With end of net neutrality, cable companies can put brakes on subscriber slide

by Steve Blum • , , , ,

Fewer than half of U.S. households have traditional cable television subscriptions, according to research done by PricewaterhouseCoopers (PWC). With the end of network neutrality rules, cable companies, AT&T and, to a lesser extent, other telcos will be able to fight this trend more aggressively. Even if they can’t stop or even slow it, they can use their monopoly broadband gatekeeper power to rake in a greater share of subscriber revenue.

Cable TV subscriptions have been trending downward over the five years that PWC has been running this survey. A total of 73% of homes have cable (or satellite) TV service, but that breaks down to 46% traditional, big line up subscriptions and 27% “cord trimmers”, who are people who have skinnier packages that they supplement with online – over the top (OTT) – services.

Even so, the cost of watching video keeps going up…

The number of traditional Pay TV subscribers continues to drop as more people are trimming or cutting the cord completely.

73% of our respondents subscribe to Pay TV, which is down from 76% last year and 79% the year before.

At the same time, people report they’re paying more for video today than they were last year.

53% of cord trimmers report paying more for their services in 2017 than they did in 2016; however, trimmers are still paying less than traditional subscribers overall.

Sports is the number one reason people keep paying cable TV companies. If there was another way to see live sports, 82% of sports fan would either trim back their cable subscriptions or chop them completely, according to PWC’s research.

Another interesting finding: 73% of households have Netflix, putting it dead even with cable and satellite providers on an overall basis, and way ahead of the old school, old business model subscriptions.

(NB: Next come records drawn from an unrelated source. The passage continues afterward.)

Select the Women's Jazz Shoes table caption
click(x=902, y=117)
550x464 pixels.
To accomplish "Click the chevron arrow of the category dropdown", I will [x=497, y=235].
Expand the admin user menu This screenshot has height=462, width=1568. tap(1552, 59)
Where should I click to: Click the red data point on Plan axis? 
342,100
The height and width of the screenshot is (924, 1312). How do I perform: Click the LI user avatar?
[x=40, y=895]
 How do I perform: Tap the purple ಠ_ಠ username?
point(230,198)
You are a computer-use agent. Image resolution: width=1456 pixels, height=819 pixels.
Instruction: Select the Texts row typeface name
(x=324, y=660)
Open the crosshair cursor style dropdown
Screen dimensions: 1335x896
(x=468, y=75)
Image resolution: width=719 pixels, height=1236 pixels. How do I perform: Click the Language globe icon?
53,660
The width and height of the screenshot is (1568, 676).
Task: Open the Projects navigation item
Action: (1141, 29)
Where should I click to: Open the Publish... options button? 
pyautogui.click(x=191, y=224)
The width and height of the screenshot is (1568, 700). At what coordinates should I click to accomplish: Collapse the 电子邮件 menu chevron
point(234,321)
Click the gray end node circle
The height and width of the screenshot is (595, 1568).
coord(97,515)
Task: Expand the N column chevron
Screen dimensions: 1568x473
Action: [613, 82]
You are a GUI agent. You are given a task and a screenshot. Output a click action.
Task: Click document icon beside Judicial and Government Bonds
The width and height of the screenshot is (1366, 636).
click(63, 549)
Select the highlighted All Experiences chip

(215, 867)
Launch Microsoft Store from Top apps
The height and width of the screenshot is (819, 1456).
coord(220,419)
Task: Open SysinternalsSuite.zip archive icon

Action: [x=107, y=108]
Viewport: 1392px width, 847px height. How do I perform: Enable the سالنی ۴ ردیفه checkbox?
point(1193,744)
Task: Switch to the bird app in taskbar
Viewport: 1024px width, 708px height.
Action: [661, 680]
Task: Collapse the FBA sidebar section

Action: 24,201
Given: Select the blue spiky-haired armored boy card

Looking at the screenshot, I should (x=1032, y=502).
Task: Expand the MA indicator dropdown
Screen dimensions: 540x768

This accelerating shift away from linear television viewing – and subscriptions – has changed the game for broadband providers. Three years ago, when 61% of U.S. homes had traditional cable subscriptions, Google considered video to be an essential service offering on their fiber-to-the-home systems. But not any more.

As traditional video subscribers flee, cable companies and AT&T, which owns DirecTv, will be looking for ways to either bring them back, or charge more for other services. Like un-throttled, un-blocked and un-prioritised broadband service. If they continue to offer it at all.